Michael Powers, Editor

Depois de a Toyota suspender em 2023, pela primeira vez em 43 anos, as vendas do Camry no Japão, o sedã pode estar a caminho de casa novamente — só que, desta vez, por importação reversa a partir da América do Norte. A mudança de plano vem na esteira de uma demanda doméstica fraca e de um apetite crescente por modelos maiores que não têm oferta oficial no mercado japonês.

Além do Camry, a Toyota avalia trazer o Sienna, minivan queridinha nos Estados Unidos e no Canadá, mas que no Japão só aparece via importadores independentes. Já os grandalhões Sequoia e Tundra permanecem apostas de nicho, esbarrando no porte e na tributação — obstáculos que não desaparecem só porque o emblema é familiar. Em termos práticos, soa coerente priorizar o que tem vocação mais urbana antes de arriscar nos extremos.
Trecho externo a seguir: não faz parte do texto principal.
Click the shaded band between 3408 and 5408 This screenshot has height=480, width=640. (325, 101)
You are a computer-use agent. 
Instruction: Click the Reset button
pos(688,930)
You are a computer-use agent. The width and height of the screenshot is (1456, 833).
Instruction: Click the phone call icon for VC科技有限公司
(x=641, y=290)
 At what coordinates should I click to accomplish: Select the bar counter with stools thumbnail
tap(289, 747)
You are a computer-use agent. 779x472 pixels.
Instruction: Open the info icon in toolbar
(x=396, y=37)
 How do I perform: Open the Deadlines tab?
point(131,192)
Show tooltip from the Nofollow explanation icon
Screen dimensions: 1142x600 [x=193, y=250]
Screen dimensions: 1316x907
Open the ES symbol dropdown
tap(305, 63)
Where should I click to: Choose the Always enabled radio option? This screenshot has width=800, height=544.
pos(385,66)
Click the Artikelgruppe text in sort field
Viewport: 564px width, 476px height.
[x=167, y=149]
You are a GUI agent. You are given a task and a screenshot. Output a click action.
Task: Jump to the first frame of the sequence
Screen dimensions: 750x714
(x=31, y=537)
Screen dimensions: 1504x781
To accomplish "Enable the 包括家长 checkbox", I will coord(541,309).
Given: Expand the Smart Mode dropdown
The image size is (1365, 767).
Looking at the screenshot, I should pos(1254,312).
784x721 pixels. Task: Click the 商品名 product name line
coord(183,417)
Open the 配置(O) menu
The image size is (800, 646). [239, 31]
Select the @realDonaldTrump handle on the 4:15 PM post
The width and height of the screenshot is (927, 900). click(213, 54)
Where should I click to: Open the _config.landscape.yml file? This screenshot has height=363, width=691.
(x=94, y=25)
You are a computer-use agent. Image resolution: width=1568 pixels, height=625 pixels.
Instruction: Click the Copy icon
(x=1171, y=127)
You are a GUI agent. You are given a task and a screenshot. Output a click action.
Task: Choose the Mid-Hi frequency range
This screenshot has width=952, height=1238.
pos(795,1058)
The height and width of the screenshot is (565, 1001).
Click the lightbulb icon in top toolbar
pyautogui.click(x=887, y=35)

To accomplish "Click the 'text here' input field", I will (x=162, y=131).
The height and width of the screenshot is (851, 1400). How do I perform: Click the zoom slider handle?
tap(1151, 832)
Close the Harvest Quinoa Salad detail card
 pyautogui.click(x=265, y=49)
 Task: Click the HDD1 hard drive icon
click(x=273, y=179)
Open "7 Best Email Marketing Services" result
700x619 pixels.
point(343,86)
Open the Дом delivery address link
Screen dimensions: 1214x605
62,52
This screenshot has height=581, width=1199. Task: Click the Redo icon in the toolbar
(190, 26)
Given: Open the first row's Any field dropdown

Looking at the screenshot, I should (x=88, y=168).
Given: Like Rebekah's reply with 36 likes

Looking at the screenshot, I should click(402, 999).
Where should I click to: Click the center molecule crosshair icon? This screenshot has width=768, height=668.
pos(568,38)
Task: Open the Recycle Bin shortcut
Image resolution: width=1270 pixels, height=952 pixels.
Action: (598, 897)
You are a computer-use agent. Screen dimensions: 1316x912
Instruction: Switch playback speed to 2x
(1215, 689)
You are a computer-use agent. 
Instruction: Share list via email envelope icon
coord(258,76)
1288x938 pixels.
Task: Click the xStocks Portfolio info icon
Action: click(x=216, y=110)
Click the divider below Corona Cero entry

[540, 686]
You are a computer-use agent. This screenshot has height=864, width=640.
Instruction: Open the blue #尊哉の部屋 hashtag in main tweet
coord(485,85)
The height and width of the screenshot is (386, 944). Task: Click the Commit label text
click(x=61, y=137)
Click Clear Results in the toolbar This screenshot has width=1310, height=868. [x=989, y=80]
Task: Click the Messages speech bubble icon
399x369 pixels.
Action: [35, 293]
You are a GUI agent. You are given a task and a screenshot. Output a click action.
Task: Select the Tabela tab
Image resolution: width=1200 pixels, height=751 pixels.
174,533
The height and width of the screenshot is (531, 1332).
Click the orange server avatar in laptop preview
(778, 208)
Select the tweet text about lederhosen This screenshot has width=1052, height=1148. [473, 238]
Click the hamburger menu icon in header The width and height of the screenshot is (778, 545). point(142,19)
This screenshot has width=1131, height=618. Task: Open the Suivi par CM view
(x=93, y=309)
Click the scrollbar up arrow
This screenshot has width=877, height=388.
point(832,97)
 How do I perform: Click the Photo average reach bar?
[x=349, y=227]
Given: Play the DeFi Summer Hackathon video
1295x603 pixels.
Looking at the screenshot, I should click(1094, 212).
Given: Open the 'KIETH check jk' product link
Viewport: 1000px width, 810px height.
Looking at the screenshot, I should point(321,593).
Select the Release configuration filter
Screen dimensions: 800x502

Do lado da Honda, a lista de possíveis retornos inclui Ridgeline, Pilot e Passport. Nenhum deles é vendido oficialmente no país, mas continuam despertando interesse entre os fãs de SUVs — um sinal de que há público disposto a pagar pela combinação de espaço e versatilidade.

Segundo relatos da mídia, a Nissan discute a volta do Murano após quase uma década fora do mercado doméstico e considera também importar a picape Frontier, pensada primordialmente para o comprador norte-americano.

No conjunto, o movimento de importação reversa evidencia uma mudança de gosto no Japão, com mais motoristas migrando para SUVs espaçosos de estilo norte-americano. Se os planos avançarem, deverão funcionar como um termômetro claro para medir até onde essa virada pode ir.